#### What is being asked
Every line of the following records that includes "will" should be copied.

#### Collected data
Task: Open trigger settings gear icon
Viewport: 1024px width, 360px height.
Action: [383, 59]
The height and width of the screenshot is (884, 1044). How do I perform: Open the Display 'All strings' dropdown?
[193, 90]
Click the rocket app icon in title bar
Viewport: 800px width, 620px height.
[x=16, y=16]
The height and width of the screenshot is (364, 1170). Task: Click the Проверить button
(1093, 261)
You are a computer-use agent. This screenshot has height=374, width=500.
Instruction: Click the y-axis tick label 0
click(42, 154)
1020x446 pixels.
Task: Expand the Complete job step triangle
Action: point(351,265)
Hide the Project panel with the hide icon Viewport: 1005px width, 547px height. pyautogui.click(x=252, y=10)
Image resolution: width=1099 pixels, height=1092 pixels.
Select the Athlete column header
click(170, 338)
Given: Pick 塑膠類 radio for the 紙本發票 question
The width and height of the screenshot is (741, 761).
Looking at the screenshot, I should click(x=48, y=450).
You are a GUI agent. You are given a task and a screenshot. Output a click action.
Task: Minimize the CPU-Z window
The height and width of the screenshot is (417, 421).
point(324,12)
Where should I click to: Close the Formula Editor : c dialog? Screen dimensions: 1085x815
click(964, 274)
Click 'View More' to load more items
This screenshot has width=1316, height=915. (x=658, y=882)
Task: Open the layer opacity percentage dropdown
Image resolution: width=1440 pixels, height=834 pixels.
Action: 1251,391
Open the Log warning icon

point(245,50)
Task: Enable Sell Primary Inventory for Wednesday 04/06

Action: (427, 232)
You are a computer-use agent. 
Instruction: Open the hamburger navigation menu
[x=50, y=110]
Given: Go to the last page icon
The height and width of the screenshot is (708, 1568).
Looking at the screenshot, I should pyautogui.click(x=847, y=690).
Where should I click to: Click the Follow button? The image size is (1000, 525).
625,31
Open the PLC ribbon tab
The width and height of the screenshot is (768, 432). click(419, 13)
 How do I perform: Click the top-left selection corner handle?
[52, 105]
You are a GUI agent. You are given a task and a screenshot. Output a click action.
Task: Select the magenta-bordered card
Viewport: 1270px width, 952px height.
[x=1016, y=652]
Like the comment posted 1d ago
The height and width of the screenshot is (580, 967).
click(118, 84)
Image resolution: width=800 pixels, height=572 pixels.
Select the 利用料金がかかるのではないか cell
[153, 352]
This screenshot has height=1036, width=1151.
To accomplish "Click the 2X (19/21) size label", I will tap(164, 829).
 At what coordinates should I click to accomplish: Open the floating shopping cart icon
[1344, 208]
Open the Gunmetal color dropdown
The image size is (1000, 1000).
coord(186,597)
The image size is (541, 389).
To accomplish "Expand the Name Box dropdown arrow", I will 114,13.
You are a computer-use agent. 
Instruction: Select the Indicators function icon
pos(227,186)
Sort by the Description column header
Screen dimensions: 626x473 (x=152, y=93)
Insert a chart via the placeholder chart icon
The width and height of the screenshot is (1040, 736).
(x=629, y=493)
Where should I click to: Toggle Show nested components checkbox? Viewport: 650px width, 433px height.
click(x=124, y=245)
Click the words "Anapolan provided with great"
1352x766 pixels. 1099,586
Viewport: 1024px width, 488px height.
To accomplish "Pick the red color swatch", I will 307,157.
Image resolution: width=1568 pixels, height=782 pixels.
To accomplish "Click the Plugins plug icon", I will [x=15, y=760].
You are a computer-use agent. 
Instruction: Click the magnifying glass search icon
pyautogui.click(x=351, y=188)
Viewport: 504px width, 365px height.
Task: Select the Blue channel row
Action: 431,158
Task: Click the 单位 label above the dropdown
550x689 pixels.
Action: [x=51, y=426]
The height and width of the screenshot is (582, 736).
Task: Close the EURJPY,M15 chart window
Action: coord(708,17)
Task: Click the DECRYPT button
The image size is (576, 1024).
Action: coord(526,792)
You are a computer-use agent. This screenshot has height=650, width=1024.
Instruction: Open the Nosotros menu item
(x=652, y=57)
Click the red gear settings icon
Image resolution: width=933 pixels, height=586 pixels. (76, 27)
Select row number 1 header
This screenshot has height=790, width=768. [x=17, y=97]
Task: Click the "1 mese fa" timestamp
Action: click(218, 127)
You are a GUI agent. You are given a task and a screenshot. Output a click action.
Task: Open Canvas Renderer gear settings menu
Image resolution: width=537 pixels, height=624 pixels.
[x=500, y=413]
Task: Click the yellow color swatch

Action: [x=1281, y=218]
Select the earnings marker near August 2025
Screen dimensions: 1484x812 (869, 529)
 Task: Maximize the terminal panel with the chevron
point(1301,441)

#### Task answer
To accomplish "Click the 2X (19/21) size label", I will tap(164, 829).
To accomplish "Expand the Name Box dropdown arrow", I will 114,13.
To accomplish "Pick the red color swatch", I will 307,157.
To accomplish "Click the Plugins plug icon", I will [x=15, y=760].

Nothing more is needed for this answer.